I blogged about the first film I selected for the project of watching all the things, but when the second, Roman Holiday, sent me into a crying fit that lasted so long I felt physically sick, I decided I was too emotionally fragile to continue at the time. Being in a more durable state, and with another winter coming on, I thought I should try again.
I'm also going through the boxes and preemptively setting aside anything that has a Kick in the Teeth vibe for eventual donation. All the soul crushing historical atrocity movies are going out the door unwatched, as are most of the kitchen sink tearjerkers (literary adaptations exempted). They might be great films, but for me they are not good films.
This still leaves a vast quantity of movies to actually watch, thankfully looking to promise a good time and eye candy rather than salt in the wounds of life. Although sometimes one ends up with an unappetizing salt and sugar approach, like The Grand Budapest Hotel.
Comedy is a more delicate thing than drama. If you diffuse a tense moment with a quip, the tension can almost immediately ratchet up again, but for me, if I end up getting uncomfortable it is very hard to go back to finding things funny, and Wes Anderson's film veered all over the place in an ugly tonal mishmash. It went from farce to violent murder to screwball comedy in the alps (the best part of the film) to numbing historical atrocity. Sure, it looked amazing and had an A List cast but I never need to see it again. I'm sure someone at the local used bookshop will be delighted to snap it up.
So last night I watched The Valet, a 2006 French comedy written and directed by Francis Veber. It's about a parking valet named Francois (Gad Elmaleh), who is hired by a rich ass (Daniel Auteuil) to fake-date the rich ass's supermodel mistress in a desperate bid to keep the wife from finding out. The supermodel, Elena (Alice Taglioni), discovers what it's like to have a guy treat her respectfully and then... they don't fall in love, because Francois is in love with his childhood sweetheart and only agreed to the masquerade to earn money to help with her struggling bookstore. Elena, charmed by this, decides to take matters in hand and sort out Francois's life for him, with the pair becoming rather adorable, physically affectionate friends.
Meanwhile, the wife (Kristin Scott Thomas) sees right through the whole con and is archly amused. Rather than seek to get revenge on Elena, she prefers to play cat and mouse with her husband and arranges to break the affair in a way that actually helps Elena move on.
It's a film with a surprisingly gentle outlook. The women don't fight over the men. The comic misunderstandings never feel mean-spirited, Elena is not a prize to be won and even two obnoxious minor characters end up finding a perfect match in each other.
This film has a simple and appealing enough premise to have been adapted four times since (thrice in India, once by Hulu a couple years ago). It reminded me of fanfic with its use of tropes (fake dating, only one bed) and I appreciate how it took a rather sleazy premise and made it about a developing friendship instead of romance. Cute all around, though almost too short. A couple good internal reveals were cut away from, leaving the conclusion somewhat hasty.

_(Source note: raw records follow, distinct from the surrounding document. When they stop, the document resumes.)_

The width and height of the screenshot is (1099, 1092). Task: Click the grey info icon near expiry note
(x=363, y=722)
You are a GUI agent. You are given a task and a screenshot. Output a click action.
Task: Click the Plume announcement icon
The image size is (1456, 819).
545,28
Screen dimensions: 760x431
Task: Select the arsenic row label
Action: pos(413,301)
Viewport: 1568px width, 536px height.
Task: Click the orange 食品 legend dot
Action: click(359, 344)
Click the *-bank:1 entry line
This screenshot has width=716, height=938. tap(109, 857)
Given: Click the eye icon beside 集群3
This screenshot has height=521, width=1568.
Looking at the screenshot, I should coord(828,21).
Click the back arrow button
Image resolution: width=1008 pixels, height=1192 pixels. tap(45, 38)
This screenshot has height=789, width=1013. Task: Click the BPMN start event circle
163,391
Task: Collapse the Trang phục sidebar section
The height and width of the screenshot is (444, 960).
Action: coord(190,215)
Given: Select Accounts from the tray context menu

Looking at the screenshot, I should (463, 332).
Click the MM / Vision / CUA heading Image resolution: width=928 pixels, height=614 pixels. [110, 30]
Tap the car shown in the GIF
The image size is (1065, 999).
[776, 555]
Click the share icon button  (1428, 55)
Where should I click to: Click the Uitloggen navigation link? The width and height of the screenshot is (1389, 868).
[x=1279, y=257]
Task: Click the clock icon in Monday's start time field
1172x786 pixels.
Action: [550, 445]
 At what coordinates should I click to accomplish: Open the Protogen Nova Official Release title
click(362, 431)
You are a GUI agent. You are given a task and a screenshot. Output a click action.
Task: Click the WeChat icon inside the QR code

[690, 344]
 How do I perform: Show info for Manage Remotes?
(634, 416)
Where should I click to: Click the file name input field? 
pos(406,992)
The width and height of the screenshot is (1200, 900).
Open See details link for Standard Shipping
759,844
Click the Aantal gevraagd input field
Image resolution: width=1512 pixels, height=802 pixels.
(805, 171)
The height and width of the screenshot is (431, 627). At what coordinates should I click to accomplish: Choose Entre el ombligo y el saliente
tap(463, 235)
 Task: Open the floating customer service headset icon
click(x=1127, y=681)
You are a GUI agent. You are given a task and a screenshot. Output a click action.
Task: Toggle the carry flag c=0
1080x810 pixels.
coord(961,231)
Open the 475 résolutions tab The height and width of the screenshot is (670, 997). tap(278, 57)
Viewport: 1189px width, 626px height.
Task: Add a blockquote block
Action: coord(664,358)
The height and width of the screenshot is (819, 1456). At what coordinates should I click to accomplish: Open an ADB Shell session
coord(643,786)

For someone like me, who tends to dislike romcoms, this was a very good genre-adjacent compromise. A trifle, but it made me smile - and that is the chief assignment right now.
Hopefully this time the project will take and I'll do a lot of posts on miscellaneous movies to rebuild my blogging muscles this winter.
I blogged about the first film I selected for the project of watching all the things, but when the second, Roman Holiday, sent me into a crying fit that lasted so long I felt physically sick, I decided I was too emotionally fragile to continue at the time. Being in a more durable state, and with another winter coming on, I thought I should try again.
I'm also going through the boxes and preemptively setting aside anything that has a Kick in the Teeth vibe for eventual donation. All the soul crushing historical atrocity movies are going out the door unwatched, as are most of the kitchen sink tearjerkers (literary adaptations exempted). They might be great films, but for me they are not good films.
This still leaves a vast quantity of movies to actually watch, thankfully looking to promise a good time and eye candy rather than salt in the wounds of life. Although sometimes one ends up with an unappetizing salt and sugar approach, like The Grand Budapest Hotel.
Comedy is a more delicate thing than drama. If you diffuse a tense moment with a quip, the tension can almost immediately ratchet up again, but for me, if I end up getting uncomfortable it is very hard to go back to finding things funny, and Wes Anderson's film veered all over the place in an ugly tonal mishmash. It went from farce to violent murder to screwball comedy in the alps (the best part of the film) to numbing historical atrocity. Sure, it looked amazing and had an A List cast but I never need to see it again. I'm sure someone at the local used bookshop will be delighted to snap it up.
So last night I watched The Valet, a 2006 French comedy written and directed by Francis Veber. It's about a parking valet named Francois (Gad Elmaleh), who is hired by a rich ass (Daniel Auteuil) to fake-date the rich ass's supermodel mistress in a desperate bid to keep the wife from finding out. The supermodel, Elena (Alice Taglioni), discovers what it's like to have a guy treat her respectfully and then... they don't fall in love, because Francois is in love with his childhood sweetheart and only agreed to the masquerade to earn money to help with her struggling bookstore. Elena, charmed by this, decides to take matters in hand and sort out Francois's life for him, with the pair becoming rather adorable, physically affectionate friends.
Meanwhile, the wife (Kristin Scott Thomas) sees right through the whole con and is archly amused. Rather than seek to get revenge on Elena, she prefers to play cat and mouse with her husband and arranges to break the affair in a way that actually helps Elena move on.
It's a film with a surprisingly gentle outlook. The women don't fight over the men. The comic misunderstandings never feel mean-spirited, Elena is not a prize to be won and even two obnoxious minor characters end up finding a perfect match in each other.
This film has a simple and appealing enough premise to have been adapted four times since (thrice in India, once by Hulu a couple years ago). It reminded me of fanfic with its use of tropes (fake dating, only one bed) and I appreciate how it took a rather sleazy premise and made it about a developing friendship instead of romance. Cute all around, though almost too short. A couple good internal reveals were cut away from, leaving the conclusion somewhat hasty.
For someone like me, who tends to dislike romcoms, this was a very good genre-adjacent compromise. A trifle, but it made me smile - and that is the chief assignment right now.
Hopefully this time the project will take and I'll do a lot of posts on miscellaneous movies to rebuild my blogging muscles this winter.